Он хотел сказать что-то еще, но воздух вдруг заходил ходуном, стекла задребезжали, и сильный взрыв сотряс шале от фундамента до крыши. За взрывом последовал низкий гул, который не стихал несколько секунд, и от этого гула у Марсьяля сплющило живот. Было такое впечатление, что под ним задрожала сама земля… И внутри, как ядовитое растение, пустил корни страх.
– Что это было?
Ирен Циглер подняла глаза от карты, которую рассматривала.
– Понятия не имею, – отозвался Элюа Ангард, – но похоже на взрыв.
– И довольно близко, – добавил Сервас.
Все трое, как по команде, бросились к выходу, а следом – почти вся жандармерия. С севера долины, эхом отражаясь от скал, доносился страшный грохот.
– Ух ты! – выдохнул Ангард.
Во дворе жандармерии все повернули головы на север. Там, освещенное закатным солнцем, к небу поднималось огромное облако пыли и каких-то испарений.
В городской ратуше, в полутора километрах от жандармерии, в этот вечер точно так же задребезжали стекла. В зале муниципального совета мэр Изабель Торрес объясняла своим подчиненным, составлявшим «Комитет по охране окружающей среды в центре города», что она вовсе не шериф, не носит звезды и не намерена устанавливать «детское время» для малолеток. Напротив, она стремится наладить отношения с жандармерией. Тут поднялся невообразимый шум. Суть проблемы состояла в том, что подростки по ночам устраивали в центре Эгвива мотоциклетные гонки с шумом и грохотом и нападали на тех прибрежных жителей, кто имел неосторожность пожаловаться. Мэр невозмутимо выслушивала одного из сограждан – публичные дебаты уже были открыты, – который резко выступал против ее политики и инициатив муниципального совета. В свои пятьдесят лет она избиралась уже трижды. Когда ее выбрали в первый раз, ей было двадцать восемь, правда, тогда против нее не было настоящей оппозиции. Но с тех пор она так и избиралась раз за разом.
Вокруг стола сидели двадцать четыре члена совета – для кворума этого было достаточно, – и все они принадлежали к муниципальному большинству. На последних выборах избирательный список оппозиции не превышал 5 %. Все спокойно выслушивали протестующего, который перечислял случаи ненадлежащего поведения: шум, ругательства, плевки, угрозы – и говорил о небезопасном климате в городе. Изабель Торрес подавила вздох. Следующий член совета сожалел, что подростков упрекают, вместо того чтобы предложить им какие-нибудь занятия или анимации. Хозяйка города подняла глаза к потолку. В зале поднялся шум. Она жестом успокоила коллег.
– Жандармы примут в расчет все предложения, – решительно сказала она. – Опросные листы уже распространены. Но нельзя удовольствоваться всего одним…

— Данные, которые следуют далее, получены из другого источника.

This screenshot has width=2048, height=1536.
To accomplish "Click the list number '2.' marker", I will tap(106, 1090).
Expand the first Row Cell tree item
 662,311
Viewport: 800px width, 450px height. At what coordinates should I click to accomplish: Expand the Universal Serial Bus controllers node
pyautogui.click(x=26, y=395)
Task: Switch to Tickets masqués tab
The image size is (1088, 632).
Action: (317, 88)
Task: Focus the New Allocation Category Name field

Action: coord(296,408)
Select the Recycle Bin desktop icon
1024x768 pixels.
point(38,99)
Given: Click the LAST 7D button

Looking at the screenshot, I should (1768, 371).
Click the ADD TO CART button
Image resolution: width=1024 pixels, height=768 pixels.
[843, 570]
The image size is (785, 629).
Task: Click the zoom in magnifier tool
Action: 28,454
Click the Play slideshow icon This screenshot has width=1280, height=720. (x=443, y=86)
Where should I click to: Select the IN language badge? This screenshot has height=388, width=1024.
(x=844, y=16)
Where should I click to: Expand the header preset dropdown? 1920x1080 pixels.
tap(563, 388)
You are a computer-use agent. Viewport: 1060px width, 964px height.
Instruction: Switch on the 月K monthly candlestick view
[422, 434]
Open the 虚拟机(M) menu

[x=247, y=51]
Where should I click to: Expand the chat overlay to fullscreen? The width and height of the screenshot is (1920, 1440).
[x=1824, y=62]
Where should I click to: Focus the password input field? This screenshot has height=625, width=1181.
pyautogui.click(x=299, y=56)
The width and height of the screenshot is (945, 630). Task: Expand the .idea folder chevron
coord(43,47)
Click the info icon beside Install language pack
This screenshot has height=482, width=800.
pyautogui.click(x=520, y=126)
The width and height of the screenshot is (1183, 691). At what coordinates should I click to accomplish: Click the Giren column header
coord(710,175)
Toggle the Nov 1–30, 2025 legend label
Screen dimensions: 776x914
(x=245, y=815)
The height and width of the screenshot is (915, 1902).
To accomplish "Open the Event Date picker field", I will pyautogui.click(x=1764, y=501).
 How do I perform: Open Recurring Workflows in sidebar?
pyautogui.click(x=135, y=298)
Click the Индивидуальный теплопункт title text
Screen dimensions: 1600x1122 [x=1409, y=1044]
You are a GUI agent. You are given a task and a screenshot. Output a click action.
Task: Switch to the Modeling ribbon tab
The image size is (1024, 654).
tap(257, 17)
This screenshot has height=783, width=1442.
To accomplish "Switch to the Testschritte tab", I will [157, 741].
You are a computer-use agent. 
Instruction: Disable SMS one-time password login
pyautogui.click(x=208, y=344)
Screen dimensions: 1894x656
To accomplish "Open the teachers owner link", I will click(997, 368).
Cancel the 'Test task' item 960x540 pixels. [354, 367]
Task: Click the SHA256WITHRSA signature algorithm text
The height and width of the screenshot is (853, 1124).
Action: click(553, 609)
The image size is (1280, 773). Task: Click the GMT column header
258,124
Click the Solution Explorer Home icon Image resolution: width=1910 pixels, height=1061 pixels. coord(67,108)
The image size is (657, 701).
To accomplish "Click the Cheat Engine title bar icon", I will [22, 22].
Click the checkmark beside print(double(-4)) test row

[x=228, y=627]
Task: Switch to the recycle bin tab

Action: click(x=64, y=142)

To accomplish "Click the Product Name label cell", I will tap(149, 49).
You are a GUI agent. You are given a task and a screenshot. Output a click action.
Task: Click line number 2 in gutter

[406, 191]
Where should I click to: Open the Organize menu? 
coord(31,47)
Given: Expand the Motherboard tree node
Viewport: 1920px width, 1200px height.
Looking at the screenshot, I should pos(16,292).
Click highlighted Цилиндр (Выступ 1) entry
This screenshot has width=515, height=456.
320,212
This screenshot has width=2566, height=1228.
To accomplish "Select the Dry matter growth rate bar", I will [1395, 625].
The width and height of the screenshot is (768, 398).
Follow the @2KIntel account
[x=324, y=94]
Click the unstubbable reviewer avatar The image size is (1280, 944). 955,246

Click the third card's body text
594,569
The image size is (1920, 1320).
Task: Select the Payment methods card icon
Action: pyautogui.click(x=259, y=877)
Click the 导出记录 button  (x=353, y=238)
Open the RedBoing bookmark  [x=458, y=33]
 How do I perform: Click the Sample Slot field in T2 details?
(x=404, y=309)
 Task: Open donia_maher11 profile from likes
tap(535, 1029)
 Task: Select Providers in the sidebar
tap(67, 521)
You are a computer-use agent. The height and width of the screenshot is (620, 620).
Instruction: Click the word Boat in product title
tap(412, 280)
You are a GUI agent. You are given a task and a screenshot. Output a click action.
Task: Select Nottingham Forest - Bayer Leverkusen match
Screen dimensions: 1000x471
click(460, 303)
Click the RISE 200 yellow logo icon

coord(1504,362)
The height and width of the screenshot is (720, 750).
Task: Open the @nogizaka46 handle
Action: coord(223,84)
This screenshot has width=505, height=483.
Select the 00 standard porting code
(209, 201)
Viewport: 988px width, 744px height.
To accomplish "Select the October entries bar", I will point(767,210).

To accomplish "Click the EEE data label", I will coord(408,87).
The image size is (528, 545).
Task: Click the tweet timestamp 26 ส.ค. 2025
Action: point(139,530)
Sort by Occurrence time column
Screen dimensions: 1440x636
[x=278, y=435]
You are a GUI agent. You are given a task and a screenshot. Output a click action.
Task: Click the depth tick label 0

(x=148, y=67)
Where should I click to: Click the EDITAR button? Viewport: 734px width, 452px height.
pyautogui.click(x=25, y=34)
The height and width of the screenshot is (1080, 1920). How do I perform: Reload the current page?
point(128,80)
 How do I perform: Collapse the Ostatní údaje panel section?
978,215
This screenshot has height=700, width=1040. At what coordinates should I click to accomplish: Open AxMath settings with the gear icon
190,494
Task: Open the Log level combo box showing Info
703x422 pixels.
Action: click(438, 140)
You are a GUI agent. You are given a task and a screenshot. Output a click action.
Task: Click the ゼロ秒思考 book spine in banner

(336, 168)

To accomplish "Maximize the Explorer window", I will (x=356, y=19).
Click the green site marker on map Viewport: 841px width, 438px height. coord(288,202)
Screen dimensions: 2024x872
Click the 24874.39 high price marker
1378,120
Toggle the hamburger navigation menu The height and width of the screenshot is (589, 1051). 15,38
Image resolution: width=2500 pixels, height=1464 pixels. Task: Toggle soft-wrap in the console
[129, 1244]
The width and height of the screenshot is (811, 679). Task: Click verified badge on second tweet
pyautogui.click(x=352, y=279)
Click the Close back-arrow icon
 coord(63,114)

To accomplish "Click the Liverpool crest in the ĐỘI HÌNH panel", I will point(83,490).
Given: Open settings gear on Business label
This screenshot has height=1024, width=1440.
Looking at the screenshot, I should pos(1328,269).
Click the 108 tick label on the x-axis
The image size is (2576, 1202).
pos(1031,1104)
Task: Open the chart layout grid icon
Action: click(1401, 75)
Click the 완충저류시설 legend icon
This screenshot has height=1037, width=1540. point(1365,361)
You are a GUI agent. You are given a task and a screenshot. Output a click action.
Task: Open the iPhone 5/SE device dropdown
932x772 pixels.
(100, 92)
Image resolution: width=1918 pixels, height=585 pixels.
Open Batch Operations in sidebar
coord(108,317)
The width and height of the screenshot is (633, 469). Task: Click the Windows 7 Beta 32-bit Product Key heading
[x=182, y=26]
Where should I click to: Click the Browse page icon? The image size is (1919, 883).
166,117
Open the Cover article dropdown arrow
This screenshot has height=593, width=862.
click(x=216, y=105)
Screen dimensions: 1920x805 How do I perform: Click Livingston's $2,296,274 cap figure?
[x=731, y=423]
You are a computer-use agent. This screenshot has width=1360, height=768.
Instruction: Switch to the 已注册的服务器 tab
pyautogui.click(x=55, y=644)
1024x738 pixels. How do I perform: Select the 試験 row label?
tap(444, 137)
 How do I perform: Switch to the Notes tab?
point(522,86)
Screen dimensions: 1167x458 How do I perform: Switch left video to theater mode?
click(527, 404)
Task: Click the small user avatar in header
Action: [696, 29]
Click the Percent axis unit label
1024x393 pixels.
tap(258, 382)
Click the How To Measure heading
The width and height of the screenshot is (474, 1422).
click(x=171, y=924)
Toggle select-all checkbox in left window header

Фразы она не закончила. Стекла и люстры в зале муниципального совета задрожали от взрыва. Изабель Торрес посмотрела в сторону балкона, и ее глаза вылезли из орбит. Она отодвинула свой стул, быстро подошла к застекленной двери и открыла ее. Во влажном вечернем воздухе все еще висел низкий, глухой гул. Один за другим к ней присоединились еще несколько членов совета, потом за ними подтянулись остальные. Без малейшей надежды привлечь к себе внимание, горожанин, который долго готовил свое вторжение в обсуждение, надсаживался в крике, но все уже выбежали на улицу. И все разглядывали огромное облако пыли, поднявшееся над крышами.
– Заседание закрыто, – объявила мэр, вернувшись в зал и пробиваясь к выходу среди всеобщей суматохи.